嫌われ者に恋をしました
横浜で一度高速を降り、すぐにまた高速に乗った。
「あれ、ベイブリッジだよ。さっきはあの上を通ってたから全然見えなかったけどね」
高速に乗ってすぐ、隼人が前方を指さした。確かにテレビで見たことのある大きな橋。雪菜は見るもの全てが新鮮で、とにかく感嘆の声を洩らすことしかできなかった。
帰り道の工場の夜景も、さっきと見る方向が違うだけなのに目新しいものに見えた。でも、今度は工場が雪菜側ではなく、隼人側に見えていたから、雪菜はあまりじっくり見ることはできなかった。
隼人の方を見るとつい、じっと前を見る横顔や、スーツの時にはわからなかったがっしりした腕に目が行ってしまって、ドキドキして目をそらした。

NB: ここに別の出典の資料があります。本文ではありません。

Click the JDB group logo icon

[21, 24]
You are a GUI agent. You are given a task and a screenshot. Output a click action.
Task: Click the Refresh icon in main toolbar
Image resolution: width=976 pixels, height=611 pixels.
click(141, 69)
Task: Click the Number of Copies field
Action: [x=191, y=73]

なんだか落ち着かない状態で、じっとラジオから流れてくる曲に耳を傾けていたら、大きな飛行機が見えてきた。
「あれ?飛行場ですか?」
「うん、羽田空港だよ。さっきも通ったけど、トンネルだったし、気がつかなかったかな」
こんなに近くで飛行機を見るなんて初めて。そう思って窓に張り付いていたら、すぐにトンネルに入ってビクッとしてしまった。
「あはは、そんなに見たかった?」
「え?い、いえ。こんなに間近で飛行機を見たのが初めてだったので……」
笑われてしまった……。
「そんな風に反応してもらえて、嬉しいよ。連れてきた甲斐があった」
ふと横を見ると、嬉しそうに雪菜を見る隼人と目があった。
「……ま、前を見ないと危ないのです」
照れたのと焦ったのとで、おかしな言葉遣いになってしまった。
「フフッ、大丈夫だよ」
隼人は左手で雪菜の頭をぽんと撫でて笑うと前を向いた。